Numerical issue in torch.matmul

This is a copy from the Github issue I raised.


I tried to utilize the boardcast feature in torch.matmul, but here are some numerical errors when certain types of sparse matrix is involved. To be clear, I did not use any sparse matrix format but most elements in the matrix lapa_c are zero (see the sample code I provide below).

To Reproduce


lapa_c=Build_CoefficientMatrix([1/90,-3/20,3/2,-49/18],64,periodic=True)

x=torch.rand(2,64,1)
out1=torch.matmul(lapa_c,x)
out2=torch.matmul(lapa_c,x[0,:,0])
print(out1[0,0,0].item())
print(out2[0].item())

The Build_CoefficientMatrix is used to build a 64*64 (with some non-zero elements in the bottom left and upper right corner when periodic=True)

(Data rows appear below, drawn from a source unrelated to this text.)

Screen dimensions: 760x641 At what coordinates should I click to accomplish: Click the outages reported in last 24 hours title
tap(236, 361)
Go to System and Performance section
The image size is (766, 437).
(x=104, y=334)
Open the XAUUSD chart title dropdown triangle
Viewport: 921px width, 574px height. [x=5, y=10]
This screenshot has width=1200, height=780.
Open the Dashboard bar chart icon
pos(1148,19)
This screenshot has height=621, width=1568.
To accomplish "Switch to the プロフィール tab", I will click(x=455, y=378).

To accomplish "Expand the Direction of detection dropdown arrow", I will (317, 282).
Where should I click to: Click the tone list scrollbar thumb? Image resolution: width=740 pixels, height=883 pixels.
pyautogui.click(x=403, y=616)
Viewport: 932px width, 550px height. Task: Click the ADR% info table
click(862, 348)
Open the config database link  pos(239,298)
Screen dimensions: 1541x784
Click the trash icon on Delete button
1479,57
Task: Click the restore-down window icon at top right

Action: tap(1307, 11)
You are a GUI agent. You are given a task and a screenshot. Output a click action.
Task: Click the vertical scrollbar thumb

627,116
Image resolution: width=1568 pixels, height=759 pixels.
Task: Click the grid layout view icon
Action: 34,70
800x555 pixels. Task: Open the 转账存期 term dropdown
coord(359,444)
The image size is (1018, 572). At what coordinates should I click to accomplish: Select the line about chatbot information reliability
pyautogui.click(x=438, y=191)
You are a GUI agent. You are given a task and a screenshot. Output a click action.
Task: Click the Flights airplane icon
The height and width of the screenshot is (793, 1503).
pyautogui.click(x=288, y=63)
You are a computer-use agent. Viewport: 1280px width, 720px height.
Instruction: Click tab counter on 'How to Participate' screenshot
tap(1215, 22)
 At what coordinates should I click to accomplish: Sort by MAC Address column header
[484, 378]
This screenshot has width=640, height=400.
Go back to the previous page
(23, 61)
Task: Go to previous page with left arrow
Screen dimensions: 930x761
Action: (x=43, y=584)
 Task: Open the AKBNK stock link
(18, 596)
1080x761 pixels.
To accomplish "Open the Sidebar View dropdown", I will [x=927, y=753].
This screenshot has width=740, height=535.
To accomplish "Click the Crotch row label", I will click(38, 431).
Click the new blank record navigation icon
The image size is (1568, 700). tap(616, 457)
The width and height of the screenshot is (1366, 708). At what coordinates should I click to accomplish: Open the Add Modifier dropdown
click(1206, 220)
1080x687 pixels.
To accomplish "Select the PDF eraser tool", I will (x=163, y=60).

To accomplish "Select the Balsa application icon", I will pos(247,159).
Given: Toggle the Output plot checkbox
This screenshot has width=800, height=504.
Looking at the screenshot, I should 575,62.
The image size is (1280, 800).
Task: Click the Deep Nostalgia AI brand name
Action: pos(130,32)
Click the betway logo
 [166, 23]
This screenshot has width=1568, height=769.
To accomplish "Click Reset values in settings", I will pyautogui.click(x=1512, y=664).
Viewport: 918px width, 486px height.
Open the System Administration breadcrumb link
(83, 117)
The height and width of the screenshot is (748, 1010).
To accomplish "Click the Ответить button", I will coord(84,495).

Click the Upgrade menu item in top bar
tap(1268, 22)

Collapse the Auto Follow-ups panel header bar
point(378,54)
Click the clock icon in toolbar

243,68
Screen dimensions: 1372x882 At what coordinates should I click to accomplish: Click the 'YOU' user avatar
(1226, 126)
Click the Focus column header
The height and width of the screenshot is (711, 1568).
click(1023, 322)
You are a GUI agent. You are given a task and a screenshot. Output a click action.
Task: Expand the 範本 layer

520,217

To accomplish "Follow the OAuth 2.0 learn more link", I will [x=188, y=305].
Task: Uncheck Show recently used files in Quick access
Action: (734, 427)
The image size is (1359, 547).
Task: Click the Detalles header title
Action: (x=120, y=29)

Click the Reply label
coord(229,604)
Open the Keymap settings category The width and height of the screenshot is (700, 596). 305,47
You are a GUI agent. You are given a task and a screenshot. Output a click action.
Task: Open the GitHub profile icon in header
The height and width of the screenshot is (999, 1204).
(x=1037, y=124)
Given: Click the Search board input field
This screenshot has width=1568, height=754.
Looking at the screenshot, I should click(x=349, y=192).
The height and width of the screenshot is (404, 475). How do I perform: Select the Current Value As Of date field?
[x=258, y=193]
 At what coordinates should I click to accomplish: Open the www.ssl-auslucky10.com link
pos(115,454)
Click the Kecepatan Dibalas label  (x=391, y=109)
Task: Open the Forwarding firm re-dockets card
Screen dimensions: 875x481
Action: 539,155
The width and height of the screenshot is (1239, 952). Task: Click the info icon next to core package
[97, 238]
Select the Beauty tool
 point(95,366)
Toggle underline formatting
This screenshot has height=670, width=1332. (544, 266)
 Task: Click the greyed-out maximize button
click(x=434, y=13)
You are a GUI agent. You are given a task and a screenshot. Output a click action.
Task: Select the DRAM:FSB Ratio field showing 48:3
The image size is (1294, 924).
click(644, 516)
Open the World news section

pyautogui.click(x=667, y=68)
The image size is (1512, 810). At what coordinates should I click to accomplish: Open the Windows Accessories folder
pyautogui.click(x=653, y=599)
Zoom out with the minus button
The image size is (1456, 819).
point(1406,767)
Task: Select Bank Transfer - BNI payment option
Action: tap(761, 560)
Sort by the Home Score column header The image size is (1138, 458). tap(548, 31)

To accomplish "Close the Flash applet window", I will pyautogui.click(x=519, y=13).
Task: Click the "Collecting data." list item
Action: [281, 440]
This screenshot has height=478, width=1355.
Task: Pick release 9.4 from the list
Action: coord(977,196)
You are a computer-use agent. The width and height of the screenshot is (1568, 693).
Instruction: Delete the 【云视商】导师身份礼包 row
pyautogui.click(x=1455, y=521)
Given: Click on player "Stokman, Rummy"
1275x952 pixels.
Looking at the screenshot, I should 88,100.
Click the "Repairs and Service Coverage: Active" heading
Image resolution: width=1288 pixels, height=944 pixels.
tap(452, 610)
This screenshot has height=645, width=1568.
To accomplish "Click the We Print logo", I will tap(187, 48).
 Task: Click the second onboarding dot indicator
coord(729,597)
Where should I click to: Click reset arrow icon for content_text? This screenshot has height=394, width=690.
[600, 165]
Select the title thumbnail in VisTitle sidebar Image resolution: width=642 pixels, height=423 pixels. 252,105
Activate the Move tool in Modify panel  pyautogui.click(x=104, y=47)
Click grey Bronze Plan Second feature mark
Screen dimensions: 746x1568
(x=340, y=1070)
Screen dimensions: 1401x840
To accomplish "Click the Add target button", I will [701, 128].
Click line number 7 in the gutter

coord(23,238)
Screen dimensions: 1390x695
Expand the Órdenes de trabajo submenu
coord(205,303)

def Build_CoefficientMatrix(c:list,meshx:int,periodic:bool=False):
    '''
    c is list of FD coefficient
    e.g. for 1st derivative with 2nd accuracy central difference:
    c=[-0.5,0] 
    '''
    if 2*len(c)-1>=meshx: raise ValueError
    acc = len(c)   
    
    tmp=[]
    c.reverse()
    for i in range(acc):
        x = torch.cat((torch.cat((torch.zeros((i,meshx-i)),
                                    c[i]*torch.eye(meshx-i)),dim=0),
                                    torch.zeros((meshx,i))
                                    ),dim=1)
        tmp.append(x)
    re=tmp[0]
    for k in tmp[1:]:
        re+=k+k.T

    if periodic:
        re[:acc,-acc:]=re[acc:2*acc,:acc]
        re[-acc:,:acc]=re[:acc,acc:2*acc]
    return re

Expected behavior

The two printed outputs are supposed to be the same, but actually they are not.

if you change:

  • the batch size of x back to 1(x=torch.rand(1,64,1))
  • the periodic parameter in Build_CoefficientMatrix to False
  • the c parameter in Build_CoefficientMatrix to a list with length no greater than 3

the two results match each other.

According to albanD in this pytorch/issues/58128. New users can only put 2 links…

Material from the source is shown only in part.